As the scenery changes in the book – from Bengaluru to Hyderabad, Hyderabad to Nagpur, Nagpur to Jhansi and Jhansi to Delhi – so does its tone. Start of the book, I find the author more relaxed and self-assured, only to see him getting tetchy towards the end of his 22 days journey; the heroine of the story and his travel companion, Nataunki, rivalling his mood as if by design. I wonder if it has anything to do with the hardships he and Nataunki have faced in this journey?

“Not at all. The trip was as safe as could be with not a single lorry-driver, car-driver or anyone wanting to run me off the road. Everyone I met on the road were all encouragement, advice and amazement,” he says, explaining as the real reason for his irritation as not the hardships he faced, but the levels of poverty he saw the further north he went. “The mental fatigue of staying motivated, the physical effort of the journey, the emotions wrought by the people I met, many of whom lived extremely difficult lives contributed to the tetchiness.”

“So, given the experiences you had, would you do this trip again?” I ask him.

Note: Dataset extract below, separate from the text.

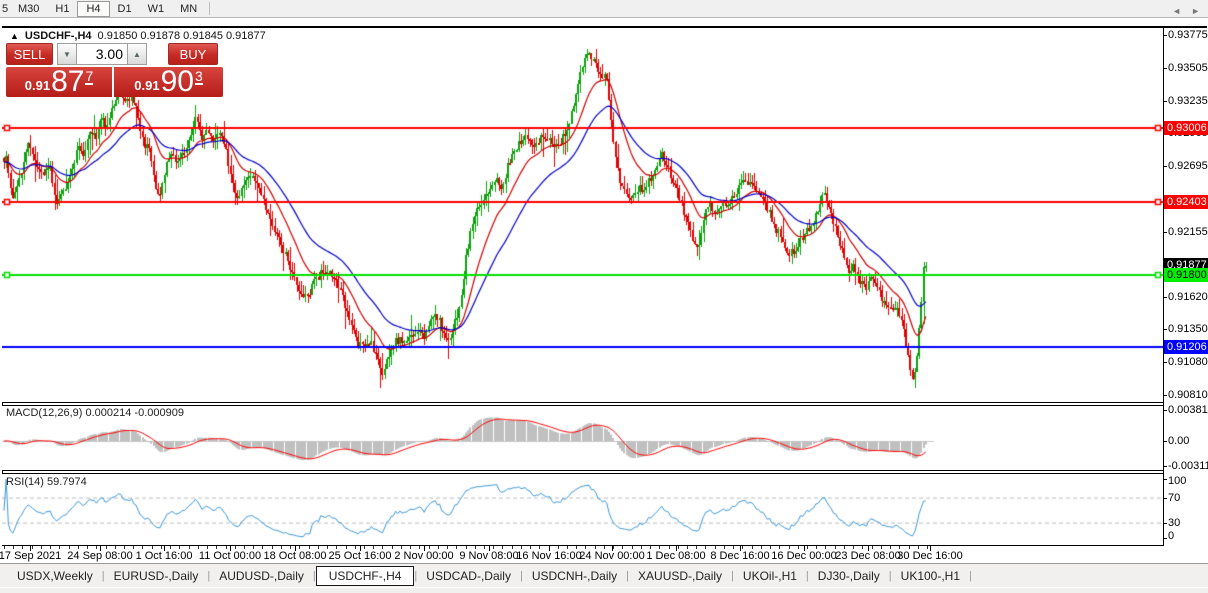 This screenshot has height=593, width=1208. What do you see at coordinates (30, 54) in the screenshot?
I see `sell-button: SELL` at bounding box center [30, 54].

“I would do it in a trice, but I would go slower this time, indulge myself and the people I meet a lot more,” Franks replies, adding how he would also like to get off the main highways to explore the life in villages. Apparently, the India that you see from the highways is all too “taka-tak”. However, the more inside you go, through dirt tracks and kutcha roads, the more you get closer to discovering the real India.

Lastly, since the book is a bit hatke from other books flooding the literary space in India, I pose my last question to Franks’ literary agent, Kanishka Gupta of the Writer’s Side: “how difficult was it to sell this book?”

“When my editor and I read the first draft we were certain that every single publisher would offer on the book. Unfortunately, that wasn’t the case and the book was rejected by almost everyone,” says Gupta. “Many publishers didn’t even read the entire manuscript. Those who did, and liked it, felt it was too dated as the entire purpose of the journey was to make it to the 2010 Commonwealth Games. Ultimately, it was Dharini Bhaskar, then with Rupa and Co., who made an offer conditional to the author cutting down the length drastically. (Even so) it took her months to convince her bosses to sign it up.”

Well, perhaps the book had just as exciting a journey to make as its author and his bicycle, Nataunki.